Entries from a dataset

+ + + + + + +

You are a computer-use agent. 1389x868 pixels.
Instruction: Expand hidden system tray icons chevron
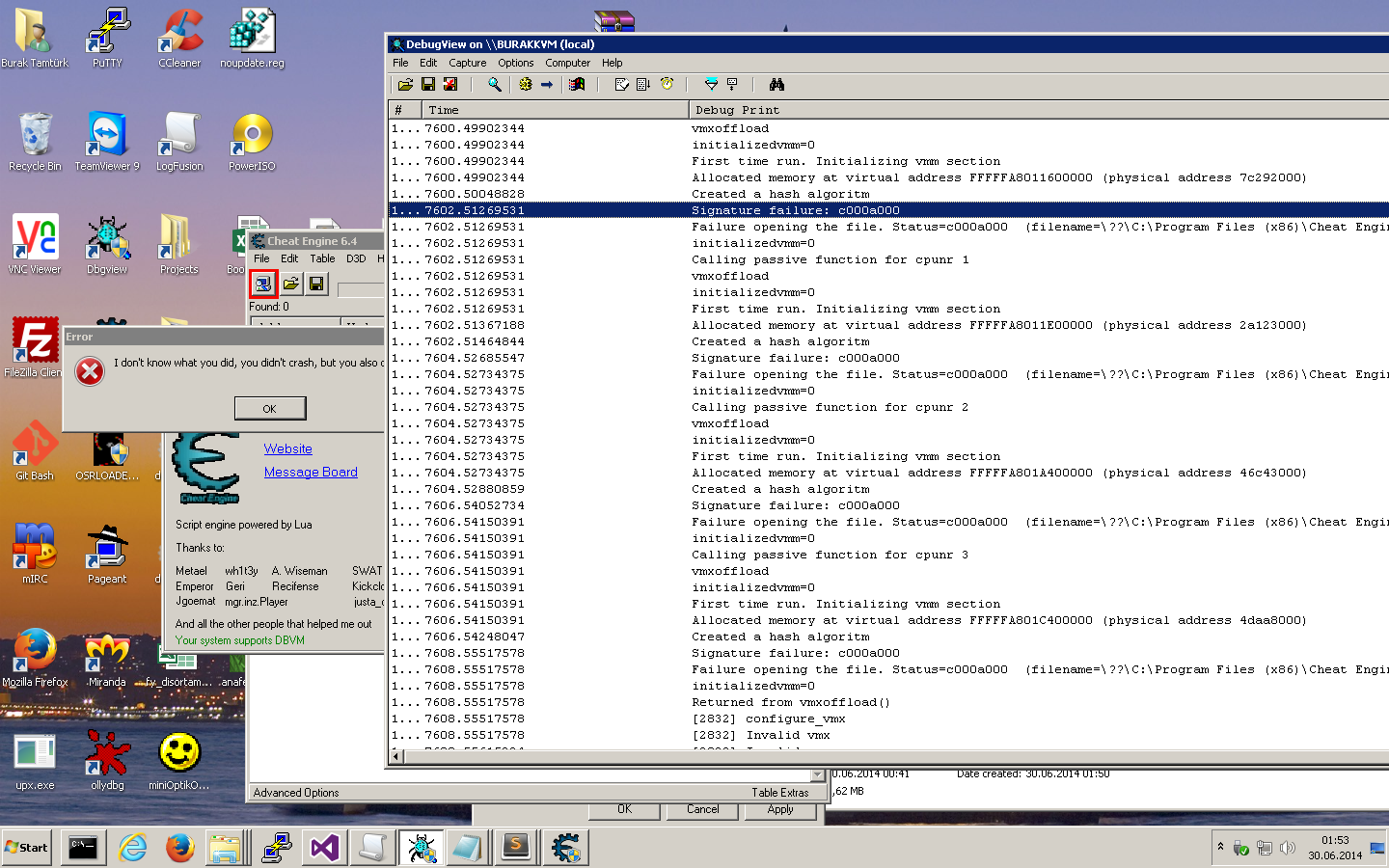pyautogui.click(x=1220, y=847)
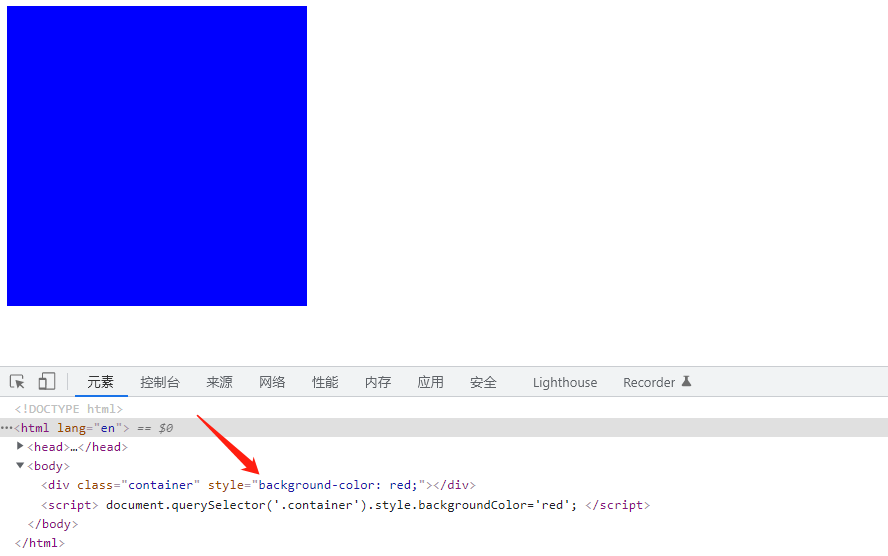Activate the inspect element picker icon
The image size is (888, 556).
17,382
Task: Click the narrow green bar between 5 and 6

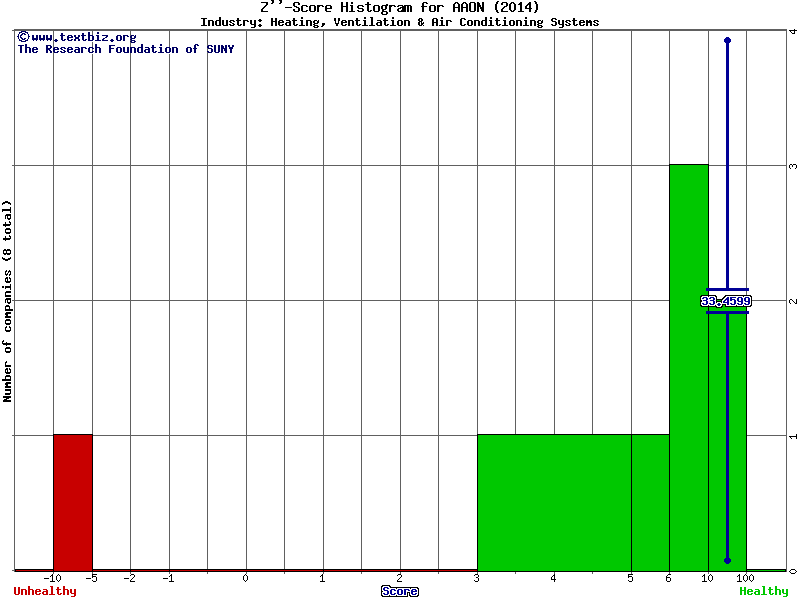Action: [x=649, y=502]
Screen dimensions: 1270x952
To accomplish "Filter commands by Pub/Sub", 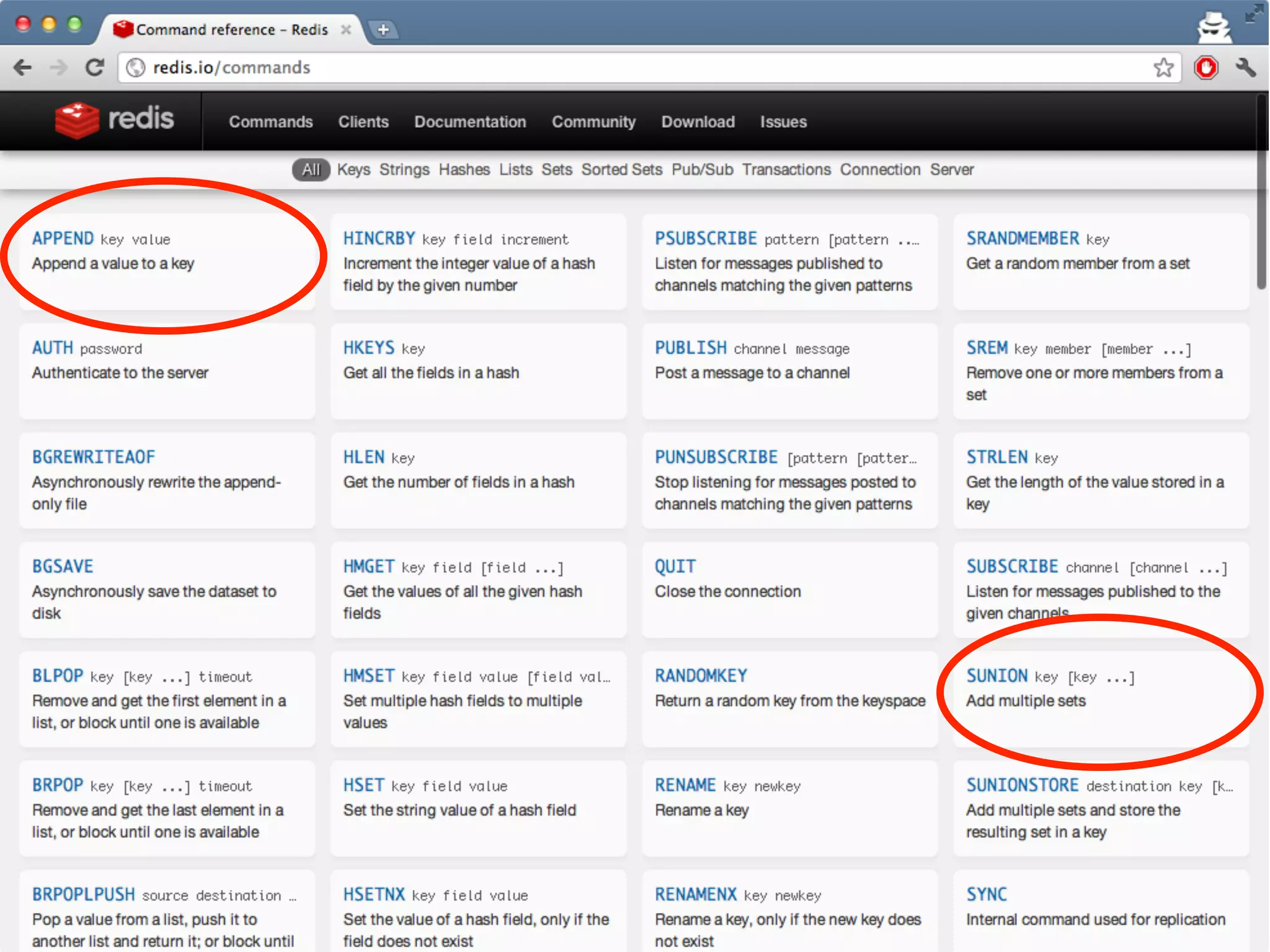I will point(702,169).
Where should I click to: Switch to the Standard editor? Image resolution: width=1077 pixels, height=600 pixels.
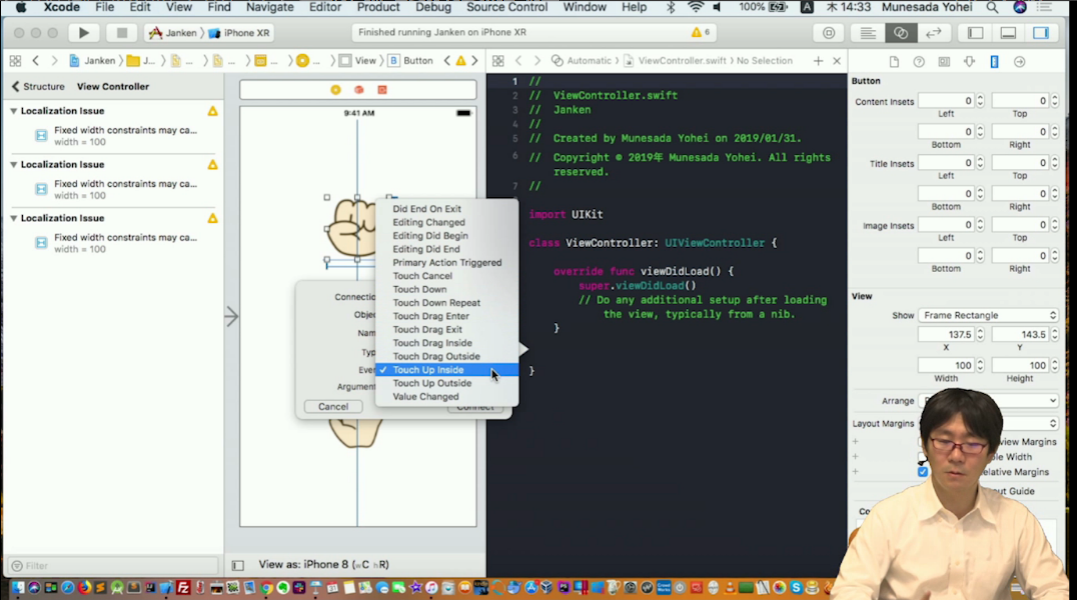tap(869, 33)
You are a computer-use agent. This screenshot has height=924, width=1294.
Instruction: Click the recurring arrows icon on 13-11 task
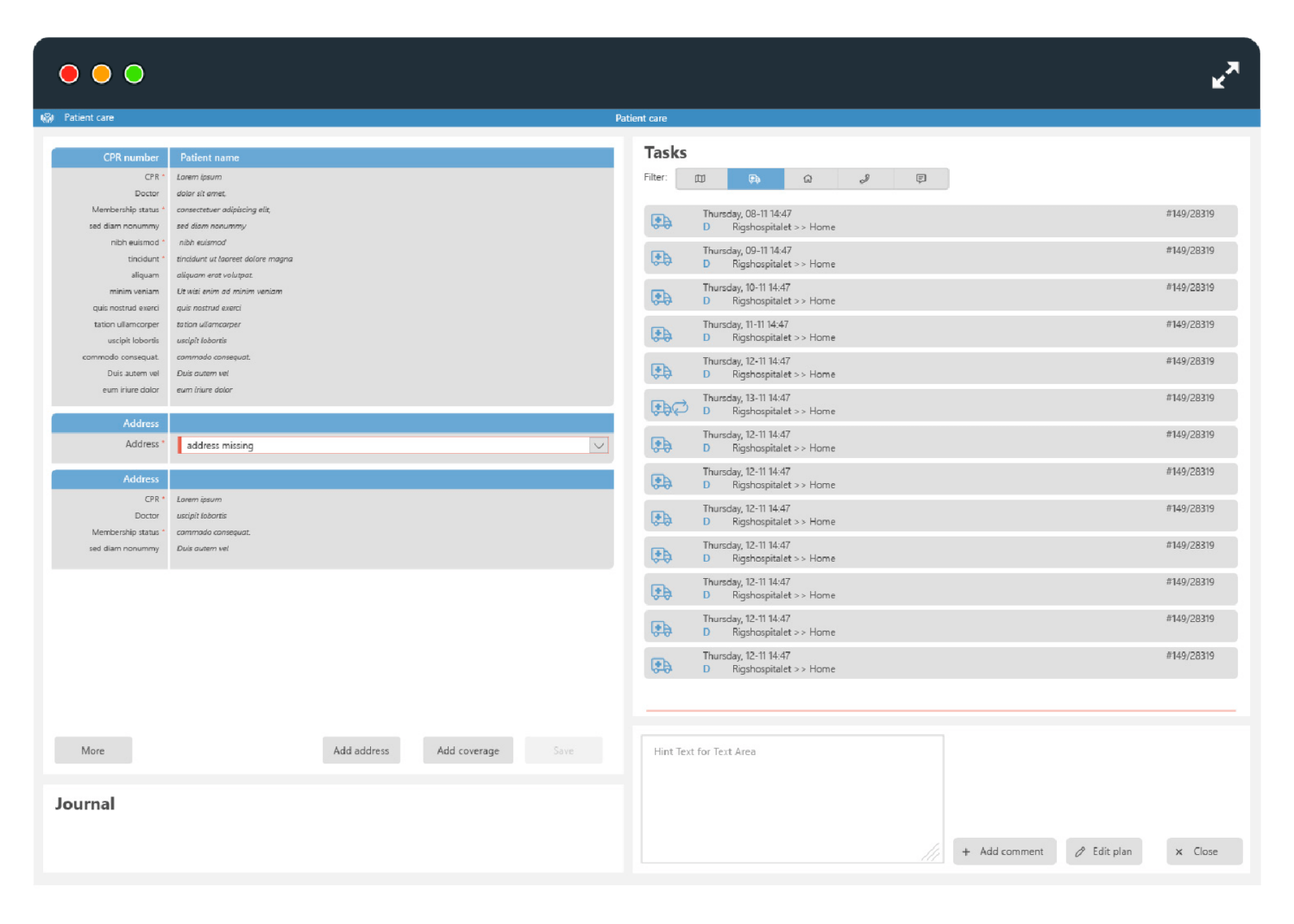(x=681, y=407)
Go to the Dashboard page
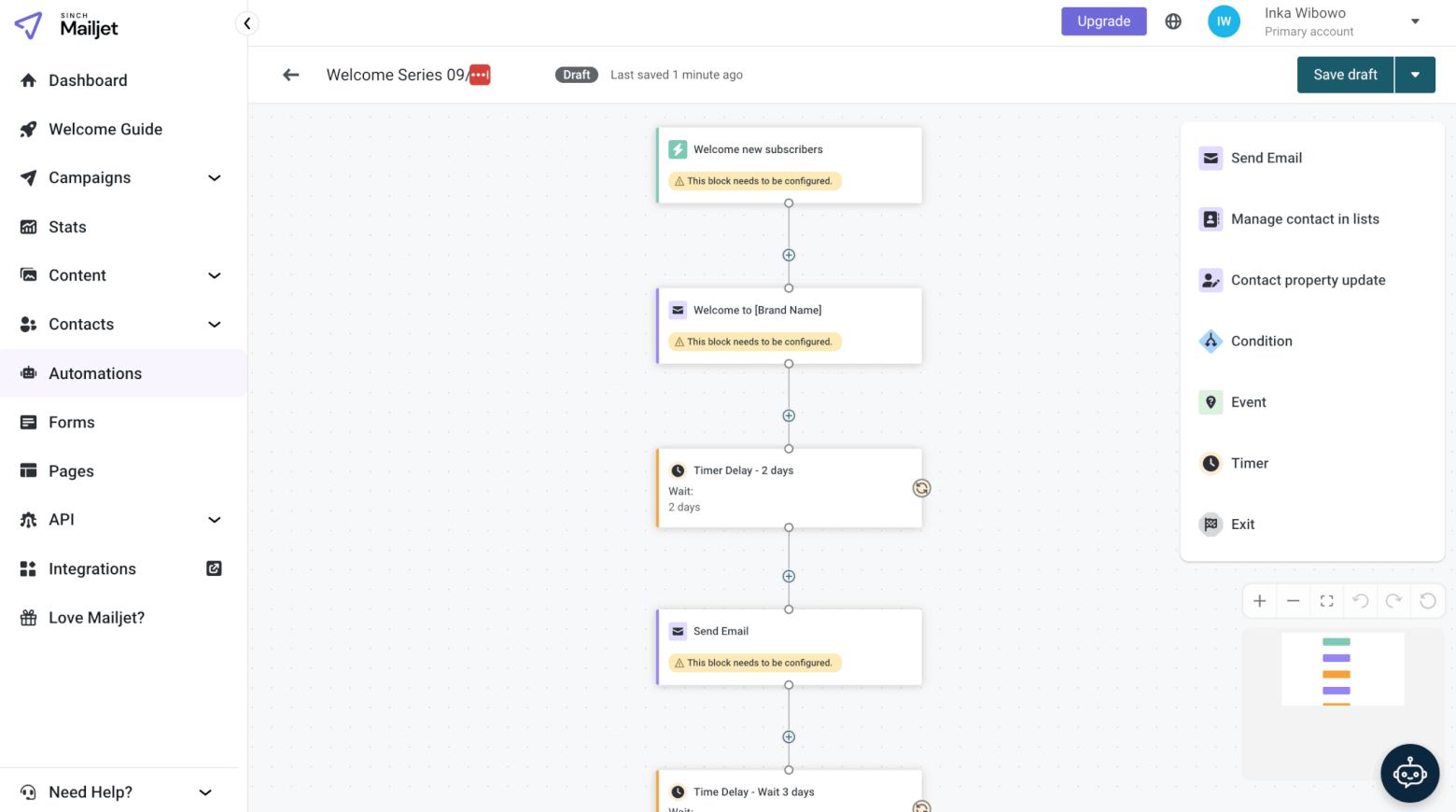1456x812 pixels. (88, 80)
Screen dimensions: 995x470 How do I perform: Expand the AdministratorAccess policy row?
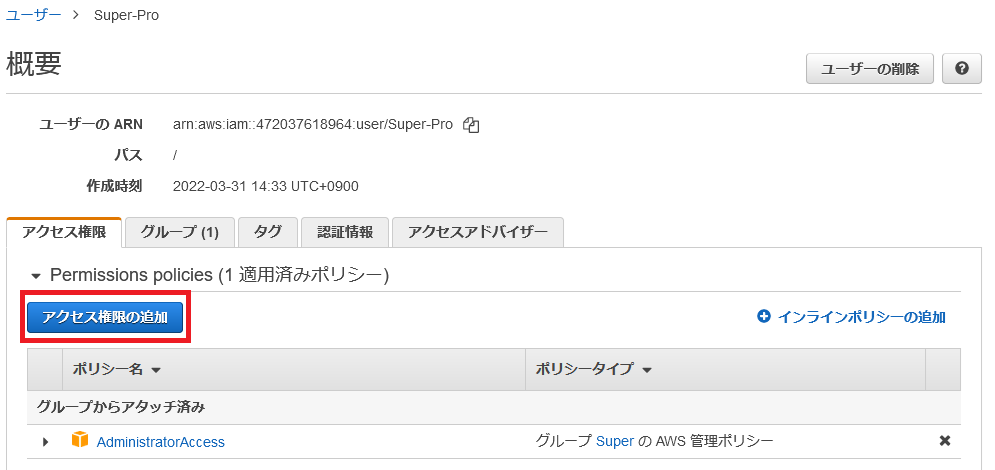tap(45, 442)
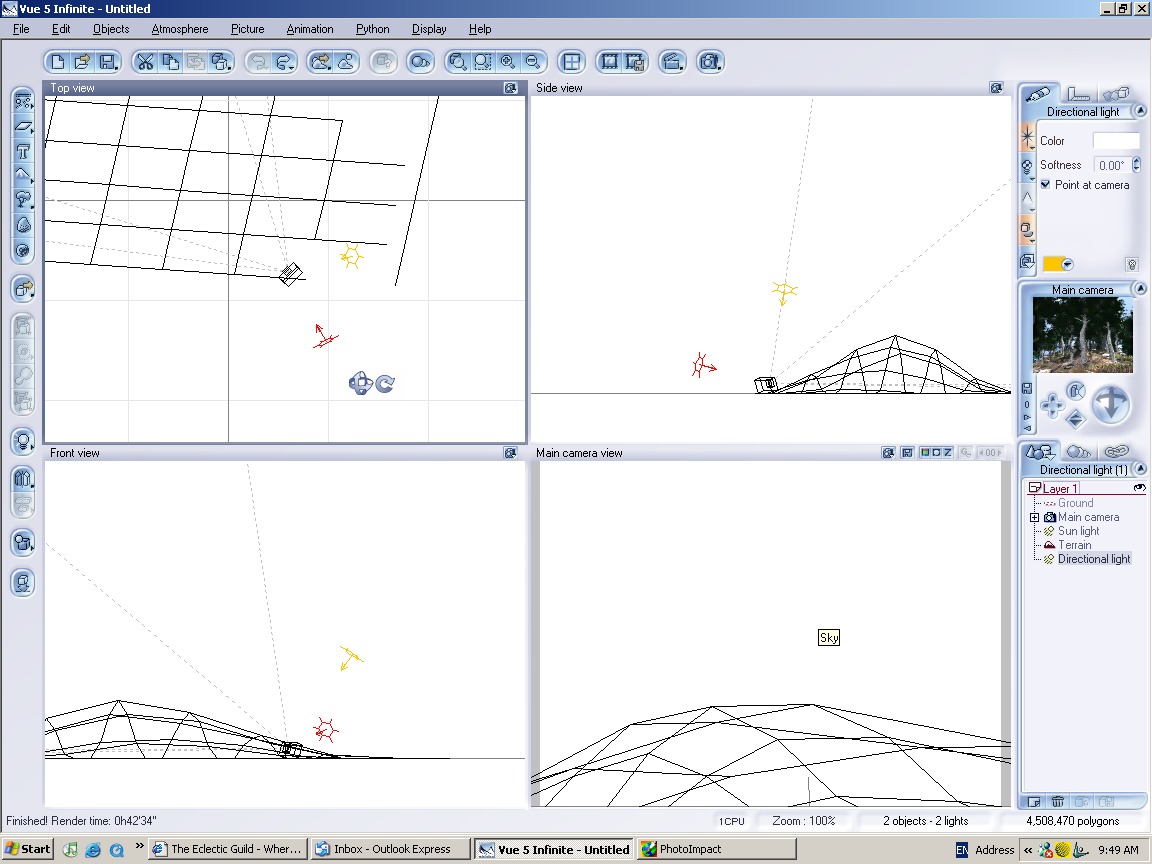Uncheck the Point at camera checkbox
Image resolution: width=1152 pixels, height=864 pixels.
pos(1045,185)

+ + + + + + +

Give the lines of the items above, from the line with "Go to the Dashboard page" up to and including the last line, as a Markdown table with the columns Row and Line. Number each row, skip blank lines, and leave the pictures out.

| Row | Line |
|---|---|
| 1 | Go to the Dashboard page |
| 2 | 1456x812 pixels. (88, 80) |
| 3 | Screen dimensions: 995x470 How do I perform: Expand the AdministratorAccess policy row? |
| 4 | tap(45, 442) |
| 5 | Uncheck the Point at camera checkbox |
| 6 | Image resolution: width=1152 pixels, height=864 pixels. |
| 7 | pos(1045,185) |